WHAT IS BEING ASKED
Copy out exactly the lines from the start of the data to the line containing "You are a computer-use agent. 1280x378". Include both.

SOURCE RECORDS
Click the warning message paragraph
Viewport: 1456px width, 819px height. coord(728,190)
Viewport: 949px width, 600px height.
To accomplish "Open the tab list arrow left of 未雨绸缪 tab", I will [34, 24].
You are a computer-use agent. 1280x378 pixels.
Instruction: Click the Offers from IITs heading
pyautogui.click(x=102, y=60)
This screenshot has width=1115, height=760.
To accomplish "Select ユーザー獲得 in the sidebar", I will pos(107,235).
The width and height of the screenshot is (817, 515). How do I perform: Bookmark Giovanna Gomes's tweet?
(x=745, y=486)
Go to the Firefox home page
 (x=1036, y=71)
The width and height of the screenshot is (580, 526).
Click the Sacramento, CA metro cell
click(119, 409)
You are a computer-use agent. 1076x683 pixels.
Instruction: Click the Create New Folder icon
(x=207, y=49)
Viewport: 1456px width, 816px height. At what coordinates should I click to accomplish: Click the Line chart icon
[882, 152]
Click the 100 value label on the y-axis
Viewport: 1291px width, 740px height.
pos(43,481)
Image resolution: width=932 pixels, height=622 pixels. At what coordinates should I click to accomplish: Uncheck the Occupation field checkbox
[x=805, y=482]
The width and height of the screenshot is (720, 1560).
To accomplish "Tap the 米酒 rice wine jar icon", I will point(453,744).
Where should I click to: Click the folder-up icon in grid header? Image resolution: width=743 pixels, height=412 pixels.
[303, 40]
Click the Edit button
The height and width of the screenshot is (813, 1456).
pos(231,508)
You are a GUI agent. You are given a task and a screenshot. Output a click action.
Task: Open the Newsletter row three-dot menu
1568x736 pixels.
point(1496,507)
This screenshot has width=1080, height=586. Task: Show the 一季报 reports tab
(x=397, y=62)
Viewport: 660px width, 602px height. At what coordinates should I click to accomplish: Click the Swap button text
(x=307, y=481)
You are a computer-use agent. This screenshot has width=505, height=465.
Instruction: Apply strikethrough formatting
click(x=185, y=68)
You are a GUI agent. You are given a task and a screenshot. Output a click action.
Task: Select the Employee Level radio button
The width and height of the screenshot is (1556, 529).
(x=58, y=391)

ANSWER TO THE EXERCISE
Click the warning message paragraph
Viewport: 1456px width, 819px height. coord(728,190)
Viewport: 949px width, 600px height.
To accomplish "Open the tab list arrow left of 未雨绸缪 tab", I will [34, 24].
You are a computer-use agent. 1280x378 pixels.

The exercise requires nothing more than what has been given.